§ **AUSZUFÜHRENDE ANWEISUNG**: Gib die Einträge wortgetreu wieder, und zwar alles vom Beginn der Einträge bis hinunter zur Zeile mit "coord(188,219)", beide Enden eingeschlossen.

§ **Einträge aus einer Datenquelle**:
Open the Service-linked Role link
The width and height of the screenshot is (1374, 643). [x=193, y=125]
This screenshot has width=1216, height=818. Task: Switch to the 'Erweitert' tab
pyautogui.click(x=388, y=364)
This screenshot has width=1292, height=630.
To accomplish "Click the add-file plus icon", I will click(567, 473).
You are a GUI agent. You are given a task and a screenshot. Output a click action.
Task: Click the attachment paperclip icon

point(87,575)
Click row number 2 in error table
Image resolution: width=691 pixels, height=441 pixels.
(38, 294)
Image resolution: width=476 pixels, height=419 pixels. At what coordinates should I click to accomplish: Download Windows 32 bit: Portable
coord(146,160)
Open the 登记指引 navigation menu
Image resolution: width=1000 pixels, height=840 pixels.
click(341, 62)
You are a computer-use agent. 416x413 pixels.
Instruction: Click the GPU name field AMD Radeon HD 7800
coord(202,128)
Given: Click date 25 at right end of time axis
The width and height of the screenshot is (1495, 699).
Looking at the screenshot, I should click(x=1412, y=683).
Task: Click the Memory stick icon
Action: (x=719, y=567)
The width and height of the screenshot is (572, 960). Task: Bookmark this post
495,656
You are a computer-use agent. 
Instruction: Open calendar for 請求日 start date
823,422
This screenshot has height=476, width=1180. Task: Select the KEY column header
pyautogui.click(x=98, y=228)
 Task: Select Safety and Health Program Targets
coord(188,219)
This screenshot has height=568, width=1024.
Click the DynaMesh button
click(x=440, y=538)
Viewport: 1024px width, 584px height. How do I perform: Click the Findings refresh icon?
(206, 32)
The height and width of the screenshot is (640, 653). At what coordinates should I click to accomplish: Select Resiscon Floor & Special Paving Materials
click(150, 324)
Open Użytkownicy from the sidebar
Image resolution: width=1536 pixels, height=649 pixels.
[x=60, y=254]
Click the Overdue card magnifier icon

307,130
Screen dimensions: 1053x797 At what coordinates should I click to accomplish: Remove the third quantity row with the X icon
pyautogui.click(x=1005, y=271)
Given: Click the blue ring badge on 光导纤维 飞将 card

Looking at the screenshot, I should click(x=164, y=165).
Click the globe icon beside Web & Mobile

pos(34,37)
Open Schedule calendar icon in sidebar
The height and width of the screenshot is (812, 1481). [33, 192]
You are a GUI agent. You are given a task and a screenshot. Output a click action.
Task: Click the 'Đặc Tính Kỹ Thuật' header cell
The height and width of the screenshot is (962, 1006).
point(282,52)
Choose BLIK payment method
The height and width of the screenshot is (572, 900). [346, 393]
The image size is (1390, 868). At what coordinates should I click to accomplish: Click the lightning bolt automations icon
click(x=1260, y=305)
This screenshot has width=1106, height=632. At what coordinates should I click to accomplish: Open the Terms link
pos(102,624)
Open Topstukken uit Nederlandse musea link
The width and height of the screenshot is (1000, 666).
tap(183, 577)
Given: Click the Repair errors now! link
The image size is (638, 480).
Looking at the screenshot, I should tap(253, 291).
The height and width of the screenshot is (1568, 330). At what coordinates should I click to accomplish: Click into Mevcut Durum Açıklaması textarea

§ **KORREKTE ANTWORT**:
Open the Service-linked Role link
The width and height of the screenshot is (1374, 643). [x=193, y=125]
This screenshot has width=1216, height=818. Task: Switch to the 'Erweitert' tab
pyautogui.click(x=388, y=364)
This screenshot has width=1292, height=630.
To accomplish "Click the add-file plus icon", I will click(567, 473).
You are a GUI agent. You are given a task and a screenshot. Output a click action.
Task: Click the attachment paperclip icon

point(87,575)
Click row number 2 in error table
Image resolution: width=691 pixels, height=441 pixels.
(38, 294)
Image resolution: width=476 pixels, height=419 pixels. At what coordinates should I click to accomplish: Download Windows 32 bit: Portable
coord(146,160)
Open the 登记指引 navigation menu
Image resolution: width=1000 pixels, height=840 pixels.
click(341, 62)
You are a computer-use agent. 416x413 pixels.
Instruction: Click the GPU name field AMD Radeon HD 7800
coord(202,128)
Given: Click date 25 at right end of time axis
The width and height of the screenshot is (1495, 699).
Looking at the screenshot, I should click(x=1412, y=683).
Task: Click the Memory stick icon
Action: (x=719, y=567)
The width and height of the screenshot is (572, 960). Task: Bookmark this post
495,656
You are a computer-use agent. 
Instruction: Open calendar for 請求日 start date
823,422
This screenshot has height=476, width=1180. Task: Select the KEY column header
pyautogui.click(x=98, y=228)
 Task: Select Safety and Health Program Targets
coord(188,219)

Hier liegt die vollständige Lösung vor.